Input material:

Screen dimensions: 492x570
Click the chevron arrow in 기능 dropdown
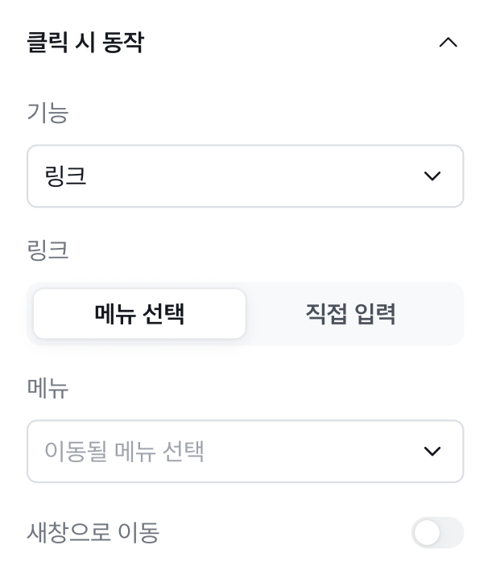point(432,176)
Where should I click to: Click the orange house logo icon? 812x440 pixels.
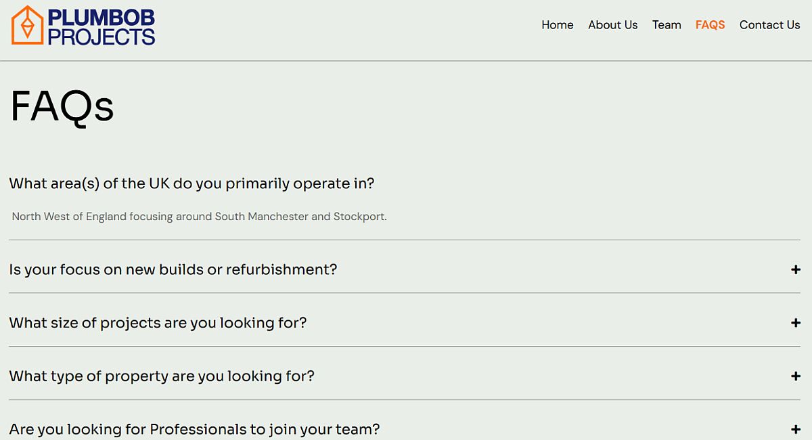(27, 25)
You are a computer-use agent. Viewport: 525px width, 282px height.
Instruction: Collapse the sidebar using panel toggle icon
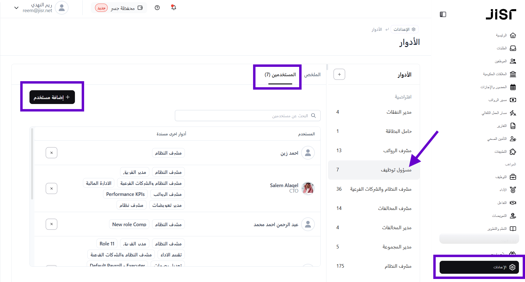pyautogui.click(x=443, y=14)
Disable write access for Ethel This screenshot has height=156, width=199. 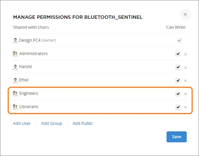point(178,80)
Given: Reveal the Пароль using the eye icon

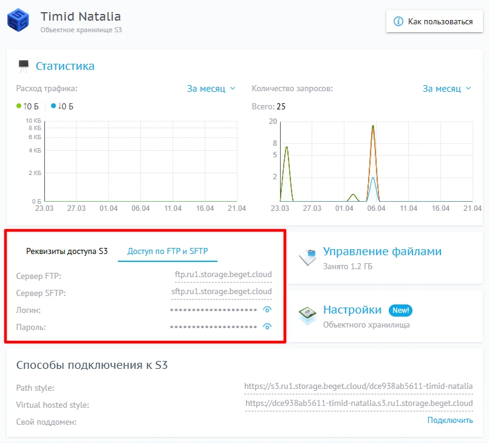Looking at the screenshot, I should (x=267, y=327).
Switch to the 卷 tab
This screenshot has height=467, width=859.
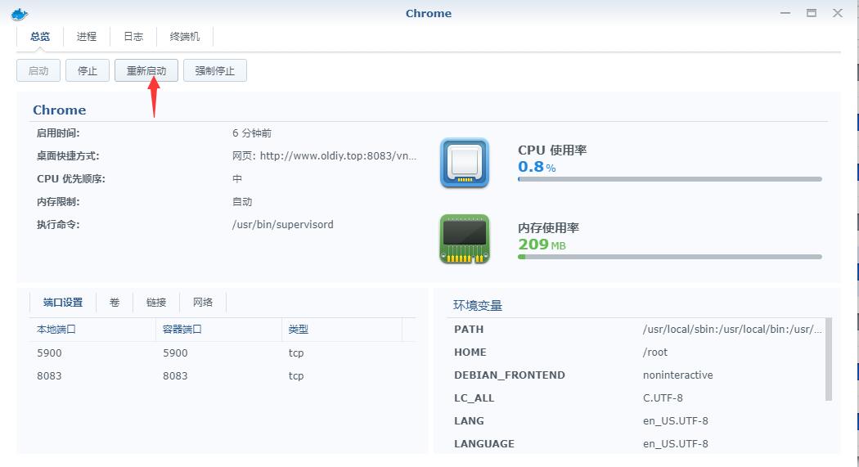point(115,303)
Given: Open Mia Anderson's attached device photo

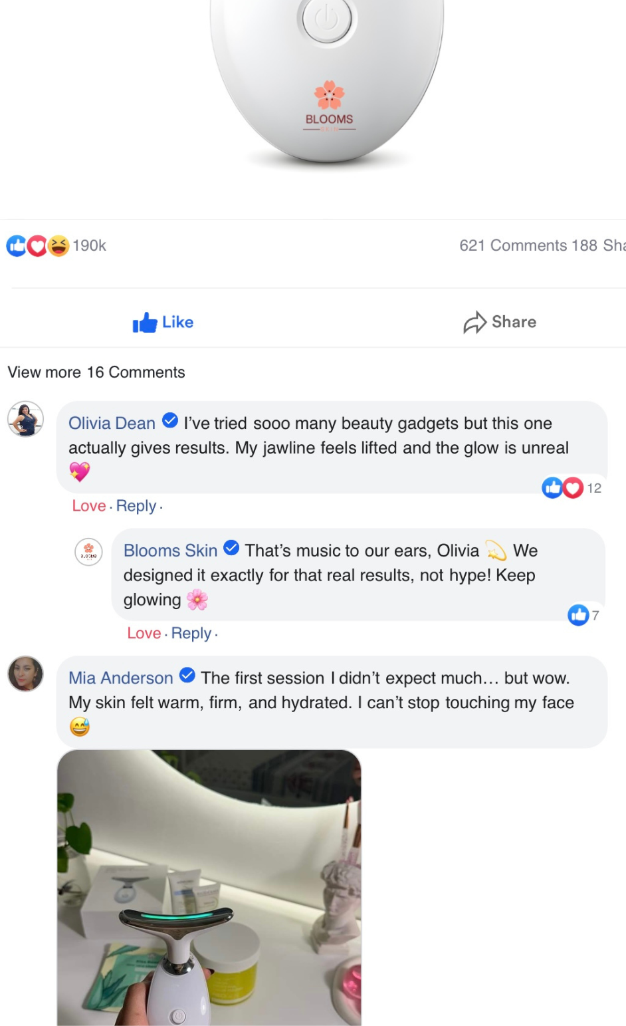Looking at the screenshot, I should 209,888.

...

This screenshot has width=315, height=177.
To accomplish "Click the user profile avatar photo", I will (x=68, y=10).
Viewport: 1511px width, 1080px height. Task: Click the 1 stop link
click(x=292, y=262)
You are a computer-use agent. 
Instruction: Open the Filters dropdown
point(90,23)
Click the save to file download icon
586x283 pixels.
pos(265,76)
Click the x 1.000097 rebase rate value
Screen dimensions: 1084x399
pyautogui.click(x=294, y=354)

Goal: Please convert the listing lines starting at the line containing "Viewport: 1511px width, 1080px" and ending at the line containing "pos(265,76)" into a JSON list of strings, one string per line, leaving out any blank lines.

Correct output:
[
  "Viewport: 1511px width, 1080px height. Task: Click the 1 stop link",
  "click(x=292, y=262)",
  "You are a computer-use agent. ",
  "Instruction: Open the Filters dropdown",
  "point(90,23)",
  "Click the save to file download icon",
  "586x283 pixels.",
  "pos(265,76)"
]